### Your goal
An exact copy of each record is required.

(Records excerpted from a collection)
▬▬▬

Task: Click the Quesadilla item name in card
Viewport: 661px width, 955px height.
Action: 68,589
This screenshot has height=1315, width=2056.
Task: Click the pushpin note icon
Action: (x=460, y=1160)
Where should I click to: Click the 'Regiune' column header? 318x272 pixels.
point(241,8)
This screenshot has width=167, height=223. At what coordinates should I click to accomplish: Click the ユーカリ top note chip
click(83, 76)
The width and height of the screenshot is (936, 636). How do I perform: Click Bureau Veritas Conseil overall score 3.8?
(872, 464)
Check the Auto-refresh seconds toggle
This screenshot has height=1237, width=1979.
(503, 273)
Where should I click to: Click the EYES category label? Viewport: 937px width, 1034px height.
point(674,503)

▬▬▬

### Solution for this task
Task: Click the Quesadilla item name in card
Viewport: 661px width, 955px height.
Action: 68,589
This screenshot has height=1315, width=2056.
Task: Click the pushpin note icon
Action: (x=460, y=1160)
Where should I click to: Click the 'Regiune' column header? 318x272 pixels.
point(241,8)
This screenshot has width=167, height=223. At what coordinates should I click to accomplish: Click the ユーカリ top note chip
click(83, 76)
The width and height of the screenshot is (936, 636). How do I perform: Click Bureau Veritas Conseil overall score 3.8?
(872, 464)
Check the Auto-refresh seconds toggle
This screenshot has height=1237, width=1979.
(503, 273)
Where should I click to: Click the EYES category label? Viewport: 937px width, 1034px height.
point(674,503)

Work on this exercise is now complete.